Belge alıntısı
▬▬▬

Türkiye siyaseti, ana muhalefet partisi Cumhuriyet Halk Partisi'nde (CHP) devam eden liderlik tartışmaları ve yaklaşan kurultay davası öncesi sert açıklamalara sahne oluyor. İzmir Büyükşehir Belediyesi'nin önceki dönem başkanı Aziz Kocaoğlu, "İzmir'den Dünyaya Platformu"nun Çeşme'de düzenlediği toplantıda, CHP'nin eski Genel Başkanı Kemal Kılıçdaroğlu'na yönelik ağır eleştirilerde bulundu. Kocaoğlu'nun, kendi belediye başkanlığı döneminde yaşadığı bir yargı operasyonu sürecindeki yalnız bırakılmışlığını dile getirerek yaptığı çıkışlar, parti içindeki fay hatlarını bir kez daha gün yüzüne çıkardı.
'Zamanı geldi çekilmesini bileceksiniz'
Aziz Kocaoğlu'nun konuşmasının ana ekseni, Kemal Kılıçdaroğlu'nun 30 Haziran'da görülecek kurultay davası öncesi yaptığı ve "Partiyi kayyıma bırakmam" şeklindeki çıkışına yönelikti. Kocaoğlu, Kılıçdaroğlu'na hitaben sert bir dille, "Zamanı geldi çekilmesini bileceksiniz" uyarısında bulundu. Bu ifadeler, Kılıçdaroğlu'nun parti üzerindeki etkisini sürdürme çabalarına karşı Aziz Kocaoğlu'nun net tavrını ortaya koydu. Kocaoğlu, CHP'nin tek bir kişinin veya belli bir zümrenin malı olmadığını vurgulayarak, "Kimse kendini CHP'nin sahibi sanmamalı. Bu partinin sahibi eski genel başkanı, şu sermaye grubu değildir, şu tarikat değildir. Oy versin oy vermesin bu partinin sahibi vatandaştır" sözleriyle parti tabanının gücüne işaret etti.

▬▬▬

Sağlanan malzeme
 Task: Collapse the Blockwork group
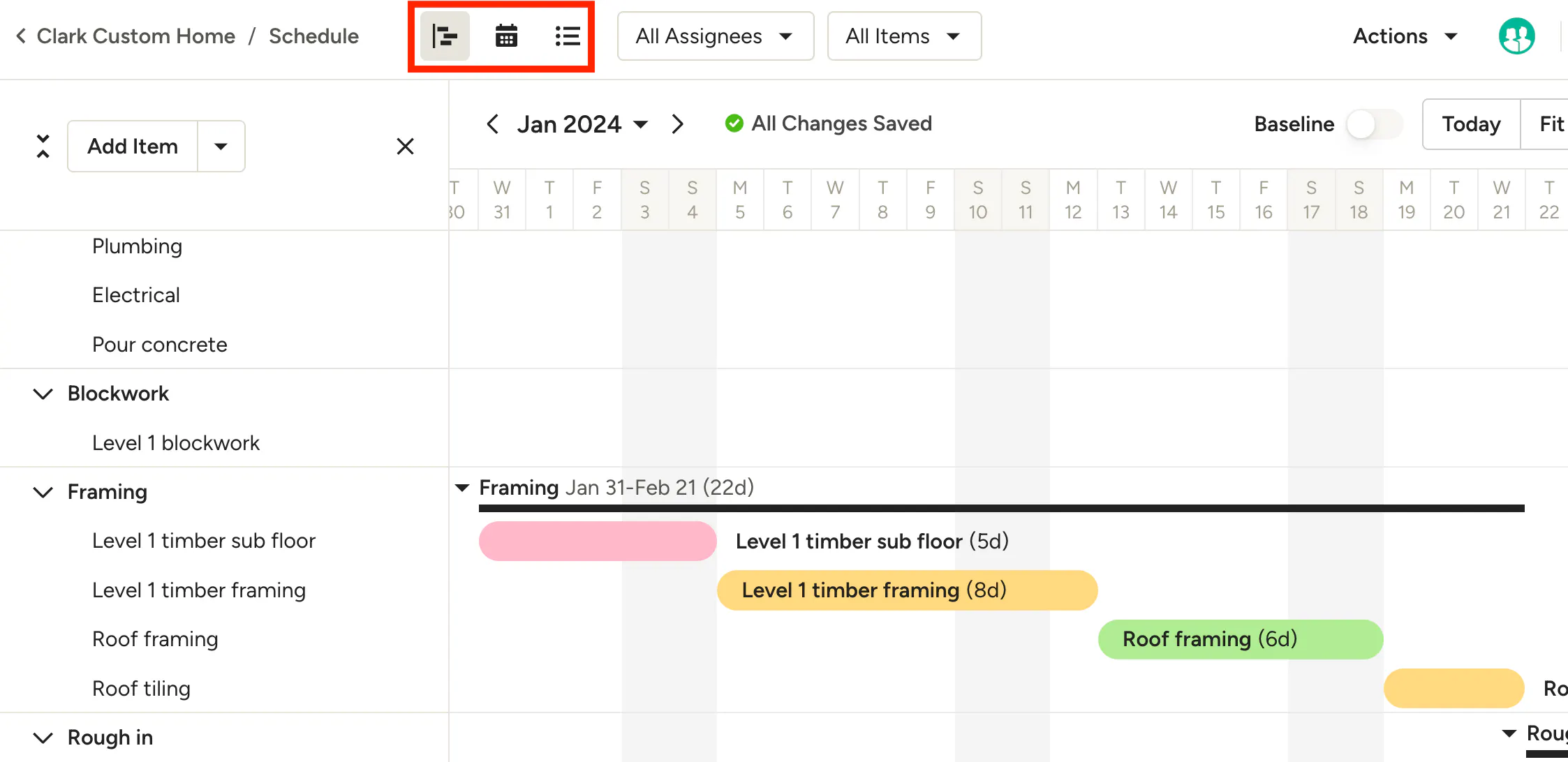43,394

▬▬▬

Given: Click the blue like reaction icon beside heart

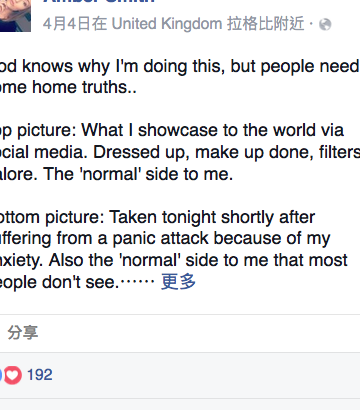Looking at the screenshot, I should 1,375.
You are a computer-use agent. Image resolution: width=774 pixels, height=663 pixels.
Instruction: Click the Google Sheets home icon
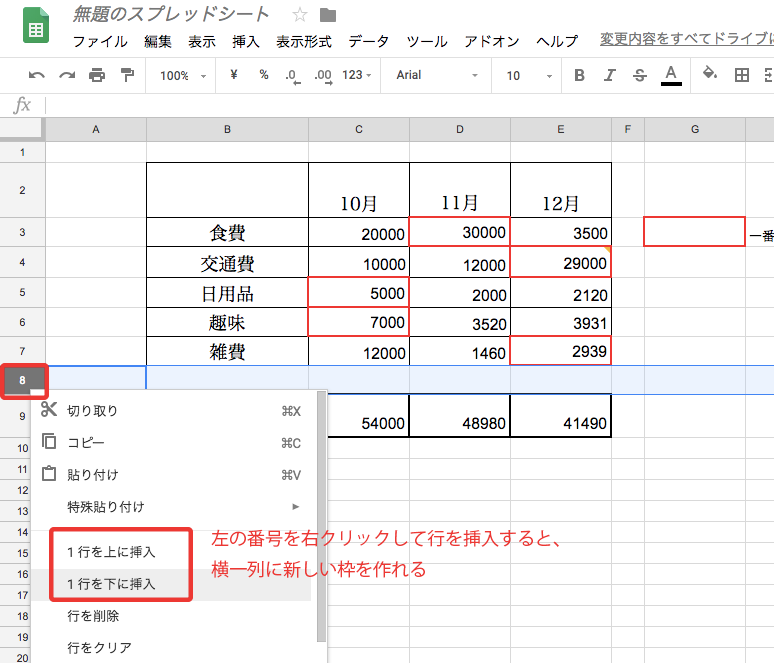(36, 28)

▬▬▬

Görev
Belge alıntısına göre Aziz Kocaoğlu, kimsenin kendini CHP'nin sahibi sanmaması gerektiğini hangi gerekçeye dayandırmaktadır? Bir ila üç cümleyle açıklayınız. Sağlanan malzeme, belge alıntısından bağımsız, ayrı bir içeriktir.

Alıştırma çıktısı
Kocaoğlu'na göre CHP, tek bir kişinin veya belli bir zümrenin malı değildir. Partinin sahibi ne eski genel başkanı ne bir sermaye grubu ne de bir tarikattır. Oy versin ya da vermesin, partinin sahibi vatandaştır.